** GOAL OF THE EXERCISE **
Copy out the lines from the one containing "Open info icon" through the one containing "Looking at the screenshot, I should [x=296, y=294].", both included, without changing a word of these records. Leave the pictures out of your copy.

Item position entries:
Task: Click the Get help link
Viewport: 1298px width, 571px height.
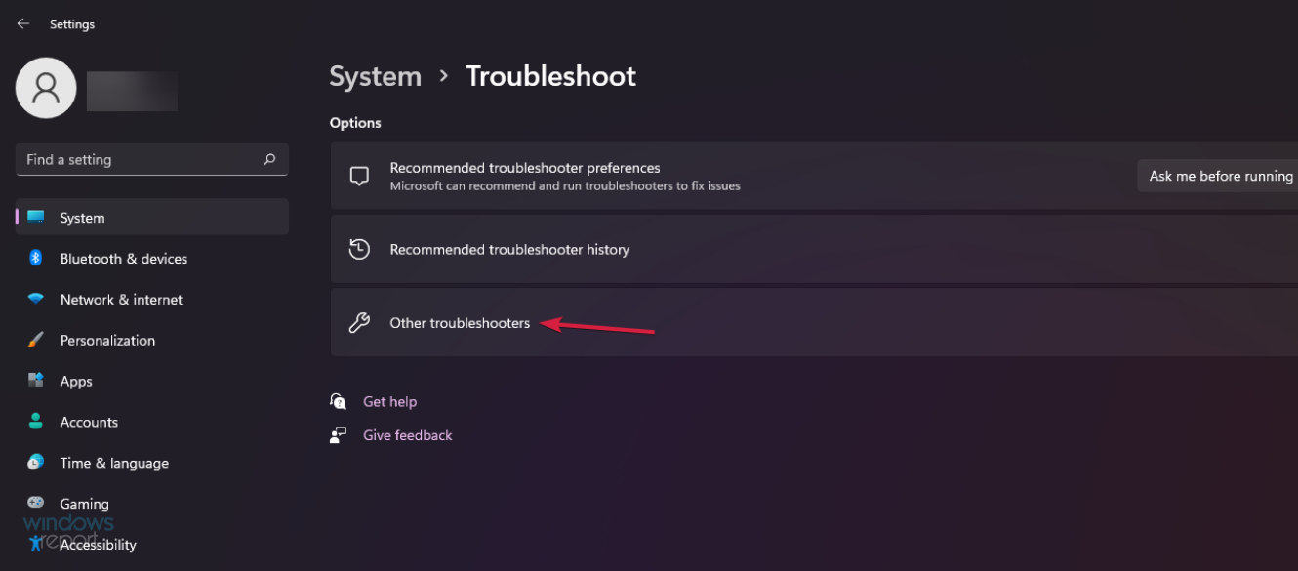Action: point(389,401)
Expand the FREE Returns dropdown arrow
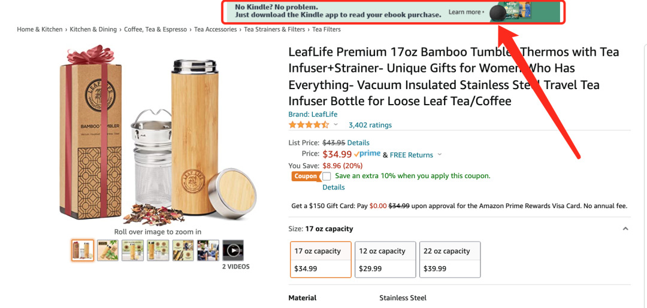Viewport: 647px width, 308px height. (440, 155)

--

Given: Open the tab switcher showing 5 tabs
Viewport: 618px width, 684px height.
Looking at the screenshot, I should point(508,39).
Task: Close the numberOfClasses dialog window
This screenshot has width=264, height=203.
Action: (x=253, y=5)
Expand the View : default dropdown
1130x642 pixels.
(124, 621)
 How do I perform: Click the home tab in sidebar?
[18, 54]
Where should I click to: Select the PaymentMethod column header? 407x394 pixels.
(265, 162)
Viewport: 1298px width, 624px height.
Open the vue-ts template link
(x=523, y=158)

==

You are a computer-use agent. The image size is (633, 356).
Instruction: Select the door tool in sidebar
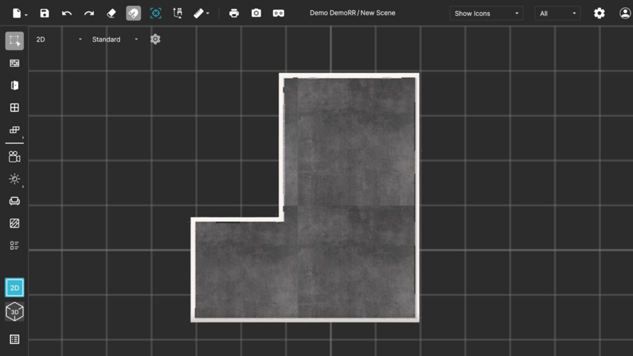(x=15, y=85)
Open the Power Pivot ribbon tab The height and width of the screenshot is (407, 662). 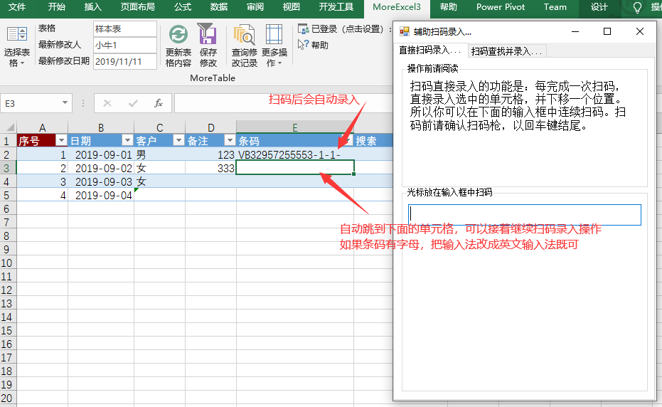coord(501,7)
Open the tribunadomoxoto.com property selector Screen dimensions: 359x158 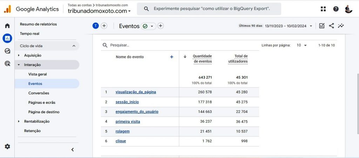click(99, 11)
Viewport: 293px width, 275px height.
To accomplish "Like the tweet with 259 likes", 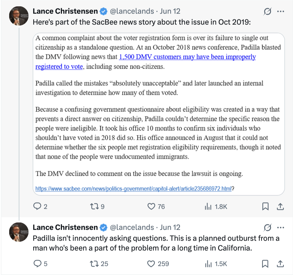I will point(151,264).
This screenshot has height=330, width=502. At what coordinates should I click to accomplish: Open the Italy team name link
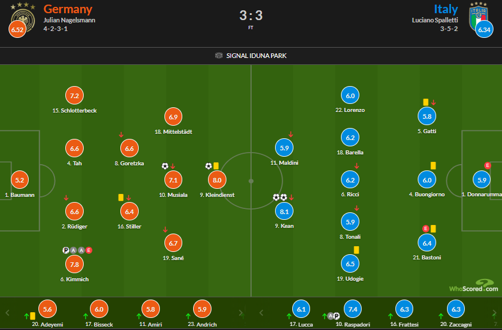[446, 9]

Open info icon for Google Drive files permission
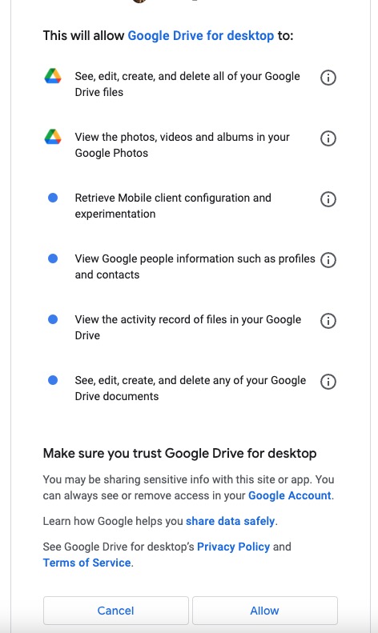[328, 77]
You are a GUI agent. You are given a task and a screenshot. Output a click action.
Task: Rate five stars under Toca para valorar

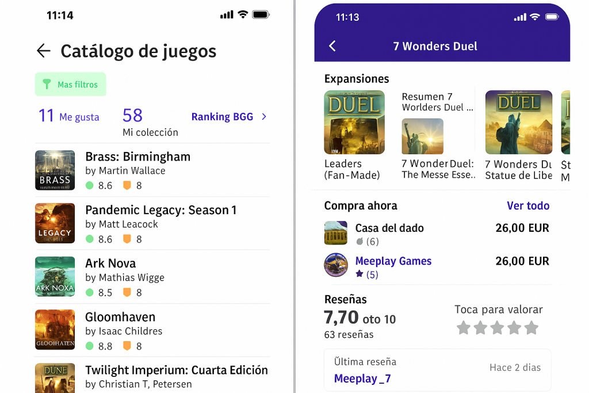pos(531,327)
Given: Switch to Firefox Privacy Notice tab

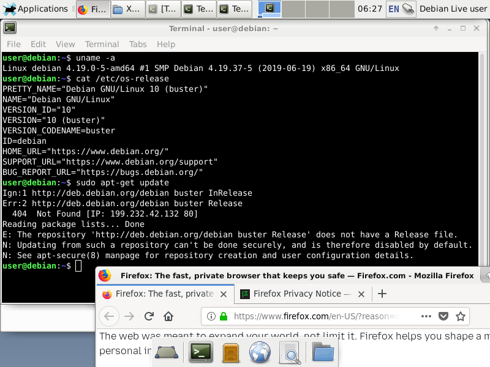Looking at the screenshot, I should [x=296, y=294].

** TASK RESULT **
Open info icon for Google Drive files permission
[328, 77]
You are a GUI agent. You are given a task and a screenshot. Output a click action.
Task: Rate five stars under Toca para valorar

pos(531,327)
Given: Switch to Firefox Privacy Notice tab

Looking at the screenshot, I should [x=296, y=294].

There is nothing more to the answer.